JB : La transition énergétique suscite un regain d’intérêt pour le secteur minier, que les investisseurs aient une exposition directe aux mineurs ou que celle-ci soit indirecte par le biais des entreprises qui mènent la transition. Quels sont les principaux domaines à améliorer dans le secteur?
AB : Bien que l’attention mondiale portée à l’exploitation minière et à l’approvisionnement en matériaux soit sans précédent, les défis auxquels le secteur minier est confronté sont restés essentiellement les mêmes. De plus, bien que l’accent soit mis sur la réduction des émissions de gaz à effet de serre dans les chaînes d’approvisionnement — qu’il est important de poursuivre dans le secteur minier — les émissions de carbone ne sont pas le plus grand risque auquel fait face l’exploitation minière. De graves préoccupations concernant la qualité et la quantité de l’eau, le déplacement des communautés, les violations des droits de l’homme, la perte de la biodiversité, les pratiques de travail déloyales, la perte du patrimoine culturel et le manque de transparence au nom de la sécurité des minéraux, entre autres, ont été mises en évidence.
JB : J’ai l’impression que les investisseurs ESG savaient que ces problèmes étaient répandus depuis longtemps. Quelles sont les raisons qui expliquent que ceux-ci se produisent encore?
AB : Une gamme d’événements — des ruptures de barrages de résidus aux protestations communautaires en passant par les décès de travailleurs miniers — ont périodiquement servi de signaux d’alarme, mais franchement, après des efforts d’atténuation de courte durée et largement inefficaces, les gens finissent souvent par oublier.

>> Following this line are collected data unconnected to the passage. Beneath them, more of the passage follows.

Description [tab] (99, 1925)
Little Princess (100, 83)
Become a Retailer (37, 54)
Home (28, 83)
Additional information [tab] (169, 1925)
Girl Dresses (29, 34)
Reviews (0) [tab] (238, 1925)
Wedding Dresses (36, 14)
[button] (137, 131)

Nous pouvons faire mieux. Si nous évaluons les pratiques minières existantes par rapport à une définition solide des meilleures pratiques, nous pouvons comprendre les écarts entre les deux. Nous devons examiner un site minier de manière globale — engagement des parties prenantes, gouvernance, préparation aux situations d’urgence, plans de protection de la santé des communautés, gestion des impacts environnementaux, etc. — afin d’évaluer pleinement les possibilités et les risques.
La transition vers les énergies renouvelables va probablement concentrer l’attention des marchés mondiaux sur l’approvisionnement en minéraux pour les décennies à venir. Leur attention soutenue créera la demande permanente de pratiques plus responsables nécessaires pour empêcher les gouvernements et le secteur minier de s’assoupir à nouveau. Elle crée également des possibilités de profit pour les investisseurs.

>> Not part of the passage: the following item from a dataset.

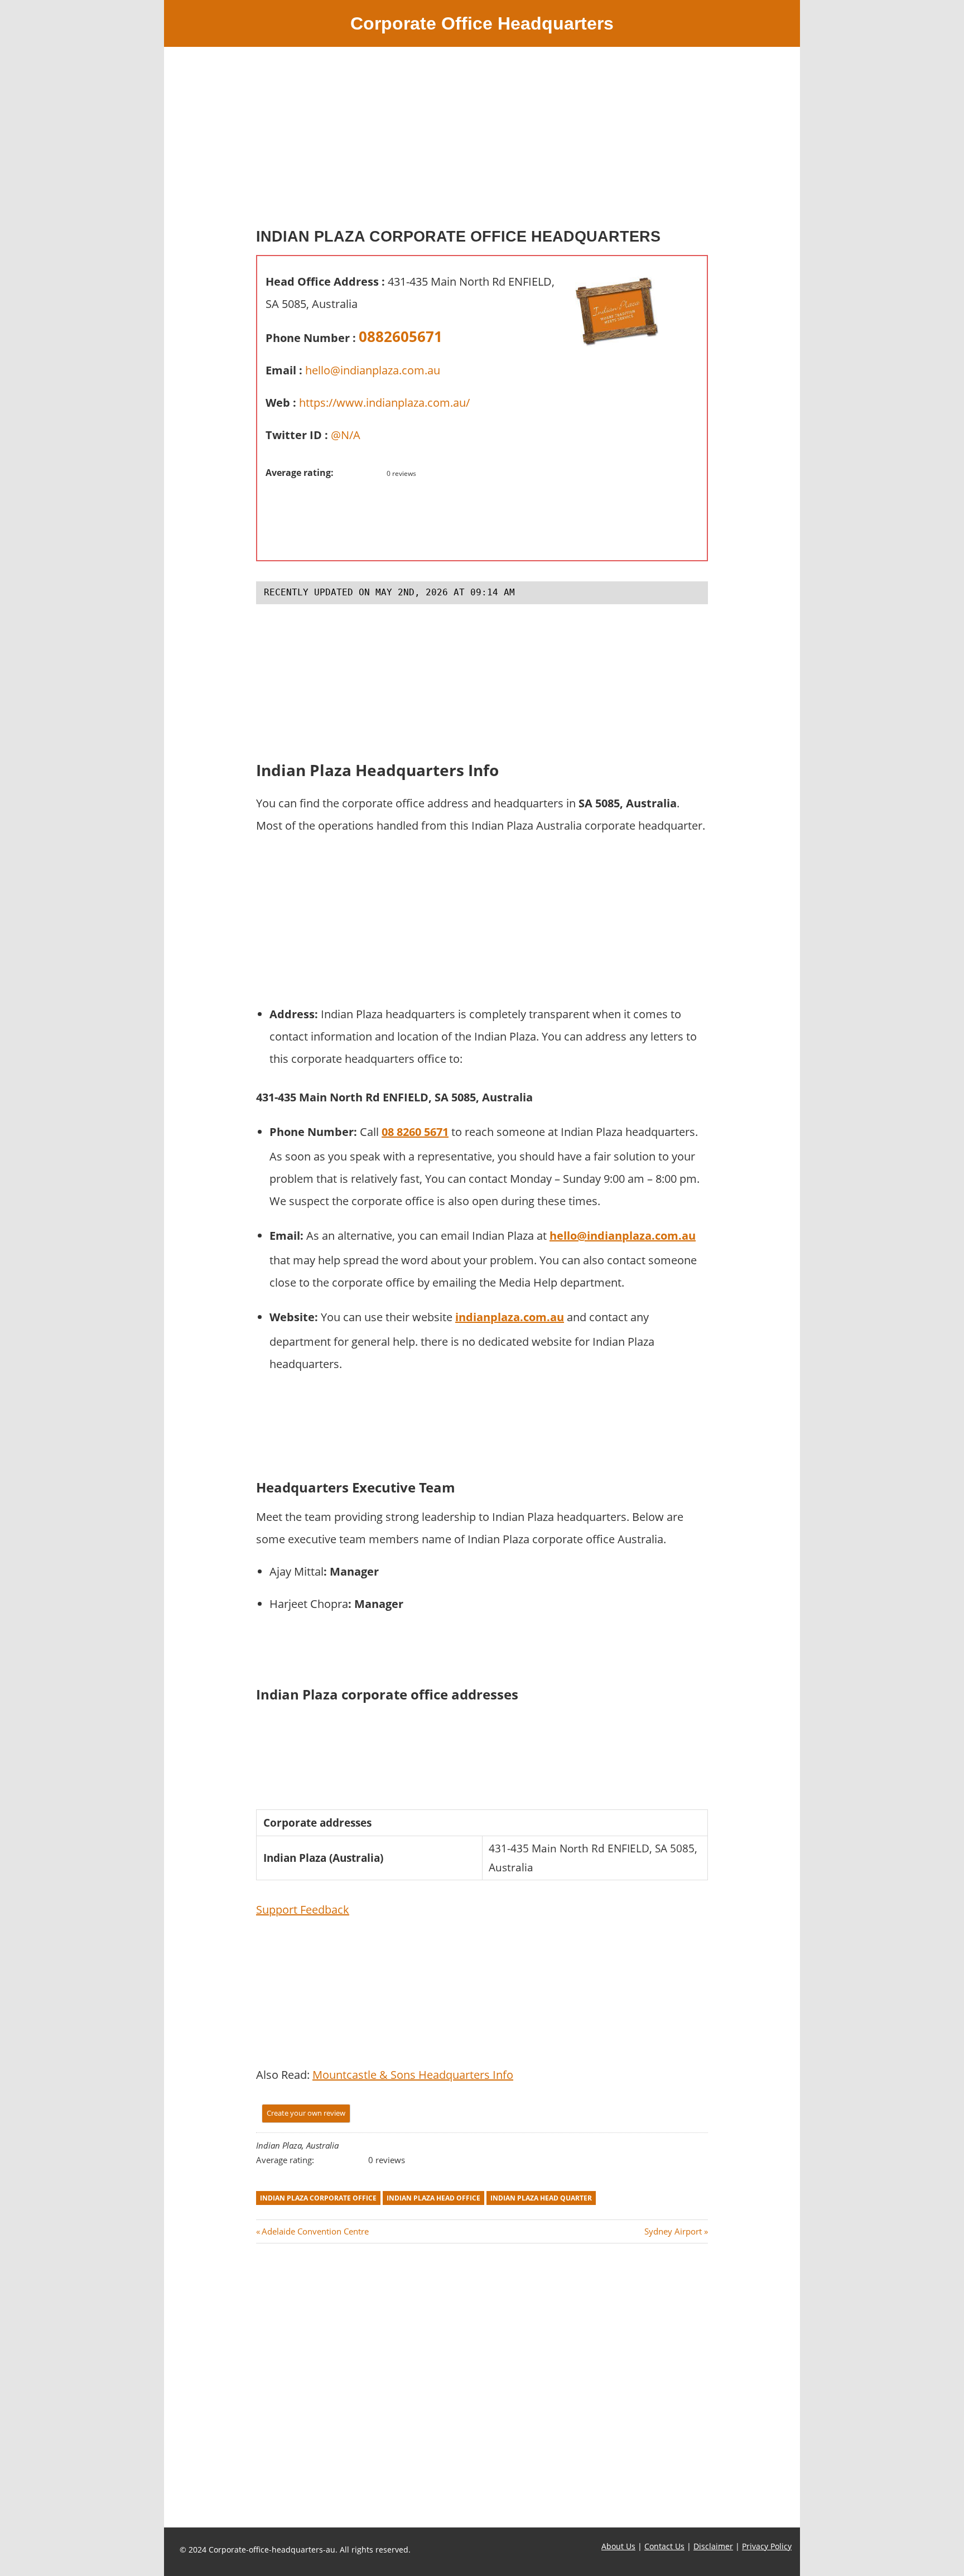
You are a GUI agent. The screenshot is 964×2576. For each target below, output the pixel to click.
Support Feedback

JB : Comment IRMA s’intègre-t-elle dans ce tableau et quels sont certains de ses avantages?
AB : IRMA établit des exigences rigoureuses sur tous les aspects ESG pertinents pour l’industrie minière. Les sites miniers commencent par une auto-évaluation et apportent très souvent des changements après avoir comparé leurs pratiques aux nôtres.
Lorsqu’un site minier est prêt, ils engagent des vérificateurs formés et approuvés par IRMA pour l’évaluer de manière indépendante et publier un rapport de vérification détaillant leurs performances dans tous les domaines. Ce rapport transparent et public est essentiel pour favoriser l’amélioration, car le site minier est alors responsable devant les communautés, les clients et les autres parties prenantes pour ajuster les pratiques et s’améliorer au fil du temps.

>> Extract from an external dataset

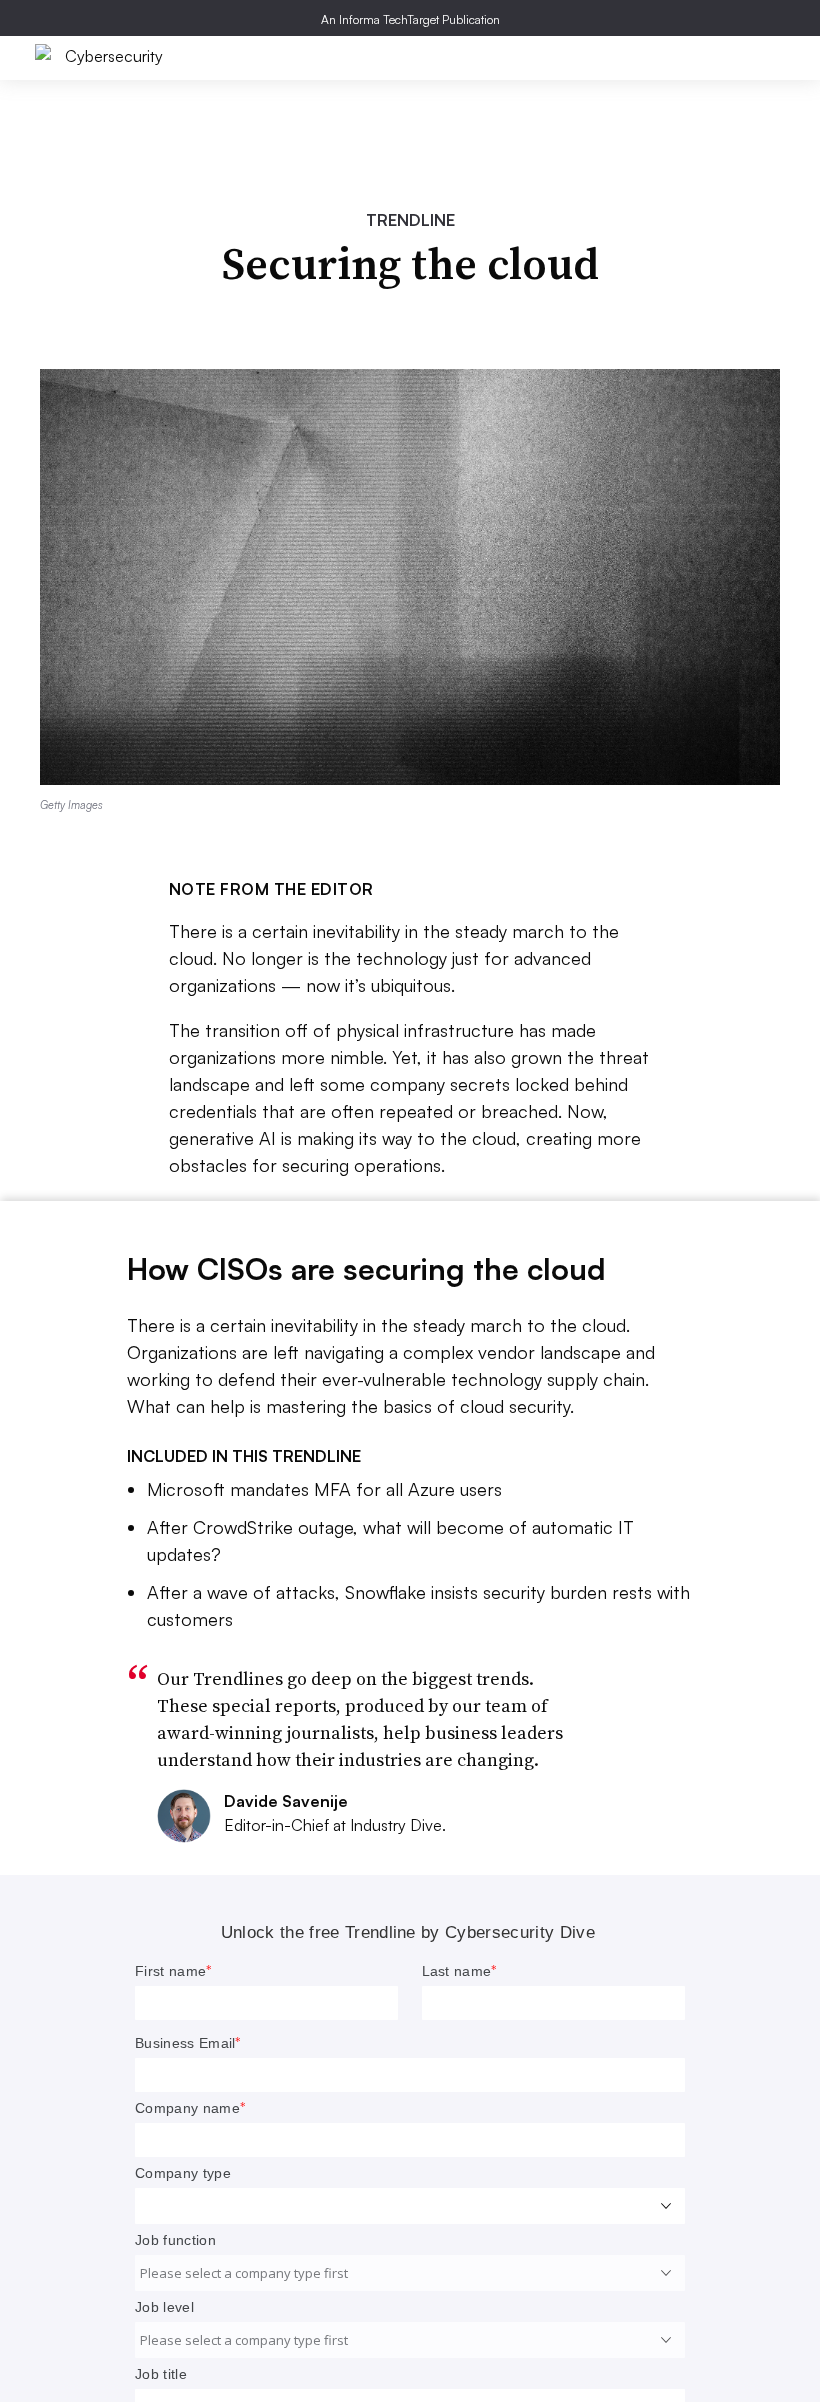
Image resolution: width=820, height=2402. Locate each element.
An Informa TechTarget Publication (410, 19)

Il existe plusieurs systèmes de certification pour les matériaux extraits. En tant qu’investisseur, considérez-vous qu’IRMA se démarque?
JB : Essentiellement, une mine auditée par l’IRMA va répondre à toutes les questions relatives à l’ESG que je pourrais me poser. Suivre les cadres existants de l’industrie minière responsable est en grande partie une décision sans regret, mais elle n’apportera pas la certitude que les investisseurs recherchent. La rigueur et la crédibilité de la norme IRMA apportent un niveau de détail sans précédent ; l’audit est transparent et fournit des données très granulaires sur les performances ESG.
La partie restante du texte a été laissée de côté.